Do you like this painting? Give it a cursory glance - it's by the English painter Allan Ramsay (1713-1784), and most of us will
think one of two things: that it's a perfect example of sentimental Victorian chocolate-box art, or that it's a very nice portrait from a more innocent time when art most certainly did not mean Damien Hirst and cows in formaldehyde.

When Martin Gallon casts his eye over such a painting, his eyes light up and there's real tenderness in his voice. "I think it's stunning. It's so innocent. She has a very pure, clean face. She looks like she was a nice person."

You might expect him to have a rather more technical take on Portrait of a Young Girl, Said to be the Artist's Niece. But even the head of Sotheby's Victorian pictures department is allowed a little gush when he's in love.

He'd like some more of Ramsay's charm. Gallon's in town to encourage New Zealanders to trawl their cobwebbed attics (although he'd prefer a dry, light-controlled environment) for treasures such as the Ramsay.

One other reason Gallon is so fond of girl with parrot: it sold at Sotheby's, London, in June last year for £419,500 ($1.47 million). And it was found here, by Gallon, on one of the two trips he makes each year.

He's holed up at the Metropolis Hotel off Auckland's High St (appearances count for a lot when you've got Sotheby's on your business card), playing host to the hopeful legions who trail up the marble stairs, clasping their polythene-wrapped pictures, dreaming of riches.

Last year, in Christchurch, a woman turned up with three paintings coddled in tea towels. They were worth £10,000 each.

It's just like The Antiques Roadshow, isn't it? People turn up and Gallon has to tell them the oil their great aunt left them in her will should fetch 25 pence. Well, "very politely," Gallon laughs. The main difference between this show and television is that it all takes place behind closed doors. Gallon won't let me get so much as a peek at the paintings a couple turn up at his door with. That would be, he says, a breach of the trust between Sotheby's and prospective sellers.

Which is a bit rich, really, given that the name Sotheby's and scandalous breach of trust have recently been near-synonymous. Gallon is far too circumspect - he's the very model of a Sotheby's man, with his pinstripes and starched collars and amicable, measured tones - to say much more than that the auction house does "absolutely have to win back the public confidence. If anything, we learn from these things that it is something that must never happen again."
----------------
# BRIEF
Rewrite the part of the article that begins at the words "Do you like" and stops after "he's in love.", using "simple" in place of "innocent". The material after this point is separate and has no connection to the article.

# STORED DATA
----------------
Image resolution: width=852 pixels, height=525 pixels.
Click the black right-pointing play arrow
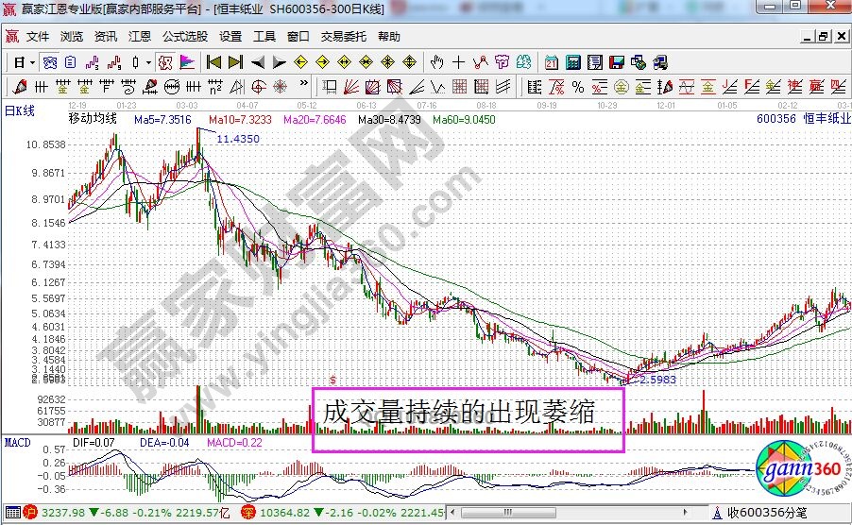(x=279, y=62)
----------------
# OUTPUT FOR THIS EXERCISE
Do you like this painting? Give it a cursory glance - it's by the English painter Allan Ramsay (1713-1784), and most of us will
think one of two things: that it's a perfect example of sentimental Victorian chocolate-box art, or that it's a very nice portrait from a more simple time when art most certainly did not mean Damien Hirst and cows in formaldehyde.

When Martin Gallon casts his eye over such a painting, his eyes light up and there's real tenderness in his voice. "I think it's stunning. It's so simple. She has a very pure, clean face. She looks like she was a nice person."

You might expect him to have a rather more technical take on Portrait of a Young Girl, Said to be the Artist's Niece. But even the head of Sotheby's Victorian pictures department is allowed a little gush when he's in love.